YOUR OBJECTIVE: Reproduce the stretch of the records from the line containing "At what (x,y)" through the end of the records, swapping "screenshot" for "screen capture" and changing nothing else. Leave the pictures out of your answer.
==== GIVEN DATA
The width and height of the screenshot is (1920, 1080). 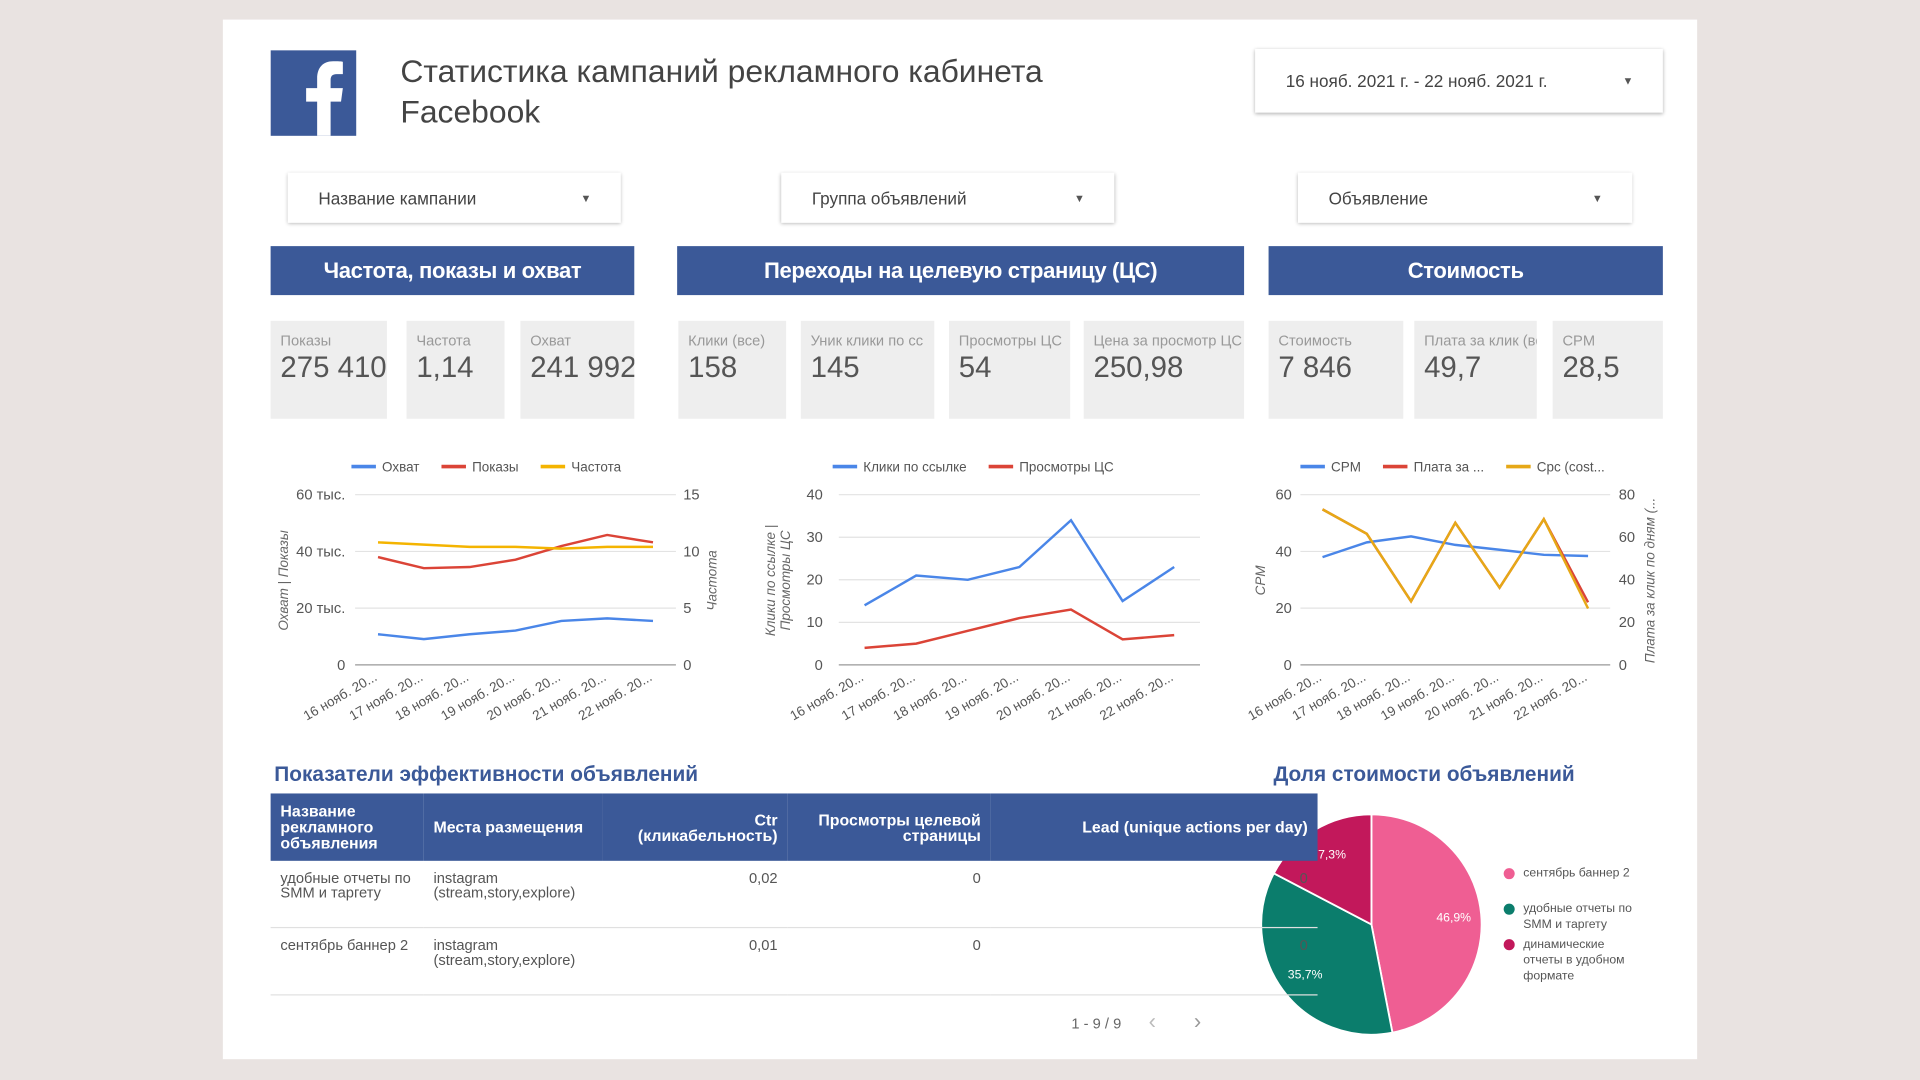 I want to click on scorecard: Частота 1,14, so click(x=456, y=370).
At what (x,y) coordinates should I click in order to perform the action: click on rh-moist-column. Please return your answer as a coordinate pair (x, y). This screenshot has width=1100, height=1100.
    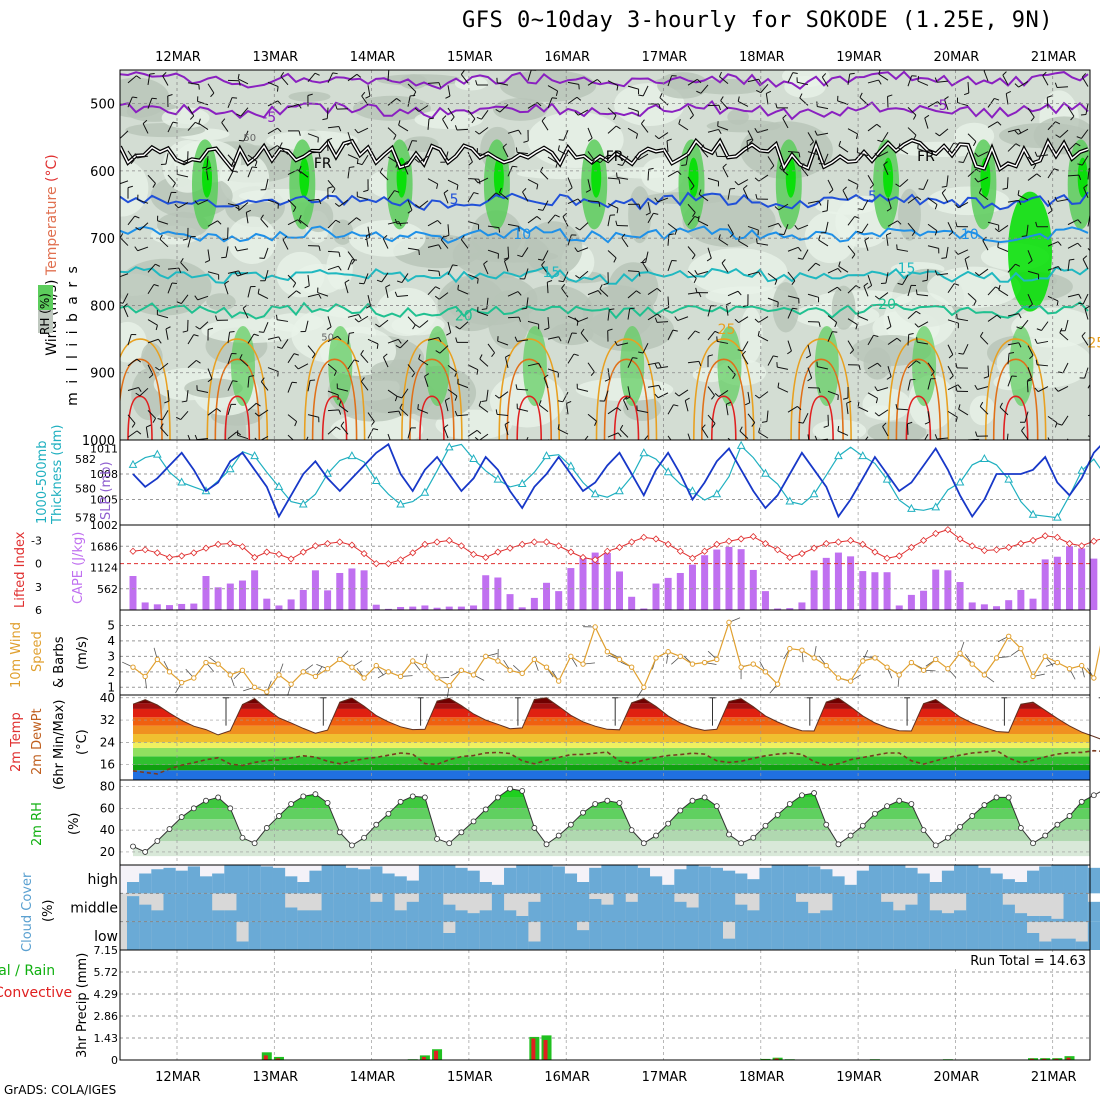
    Looking at the image, I should click on (243, 366).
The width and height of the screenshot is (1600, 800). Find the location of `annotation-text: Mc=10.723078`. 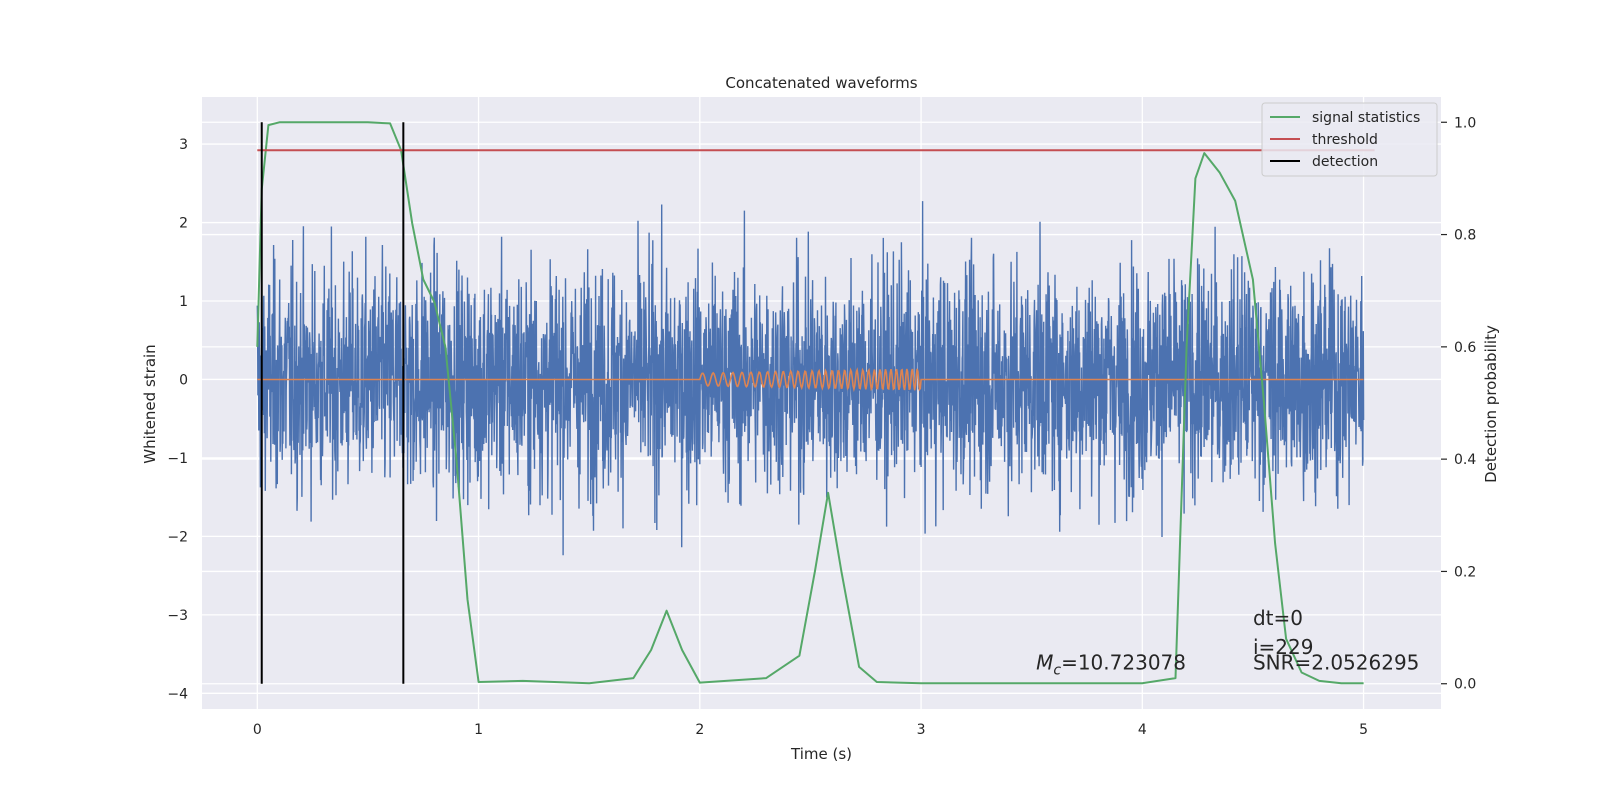

annotation-text: Mc=10.723078 is located at coordinates (1111, 664).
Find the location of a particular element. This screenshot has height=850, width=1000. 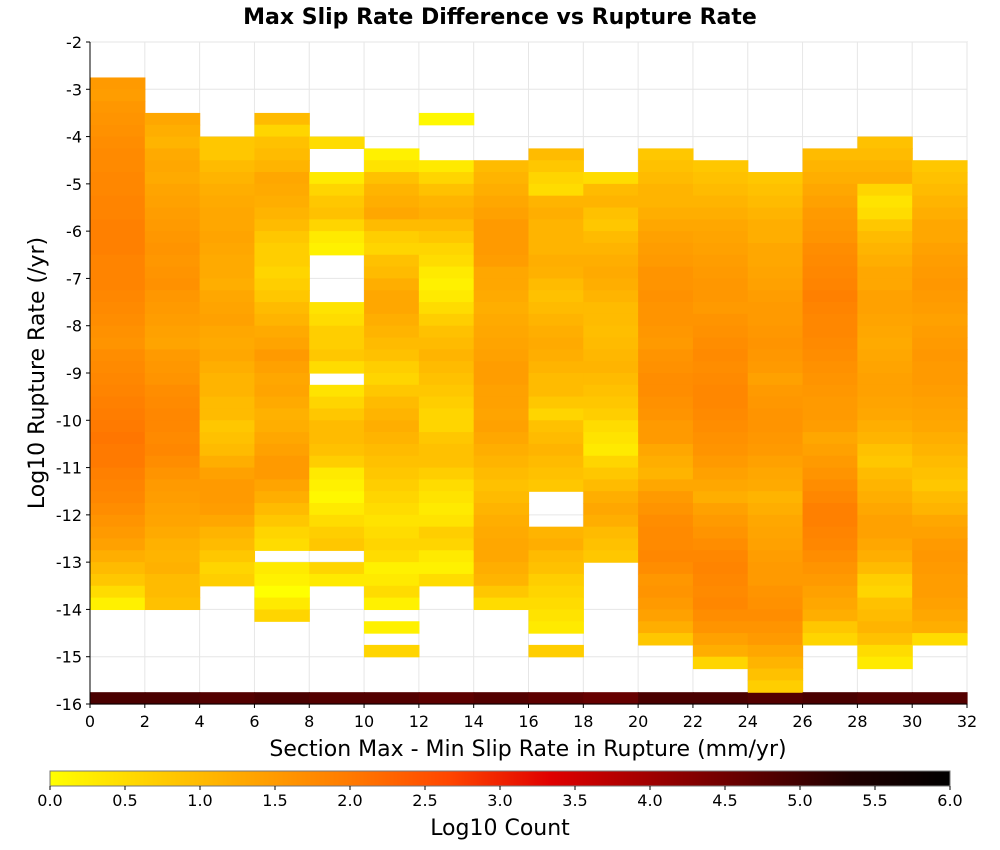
========
RESPONSE BOX:
At what (x,y) coordinates should I click in order to perform the action: click on rh-moist-column. Please return your answer as a coordinate pair (x, y). This screen capture has width=1100, height=1100.
    Looking at the image, I should click on (243, 366).
The width and height of the screen capture is (1600, 800). Find the location of `annotation-text: Mc=10.723078`. 

annotation-text: Mc=10.723078 is located at coordinates (1111, 664).
Find the location of a particular element. This screen capture has height=850, width=1000. 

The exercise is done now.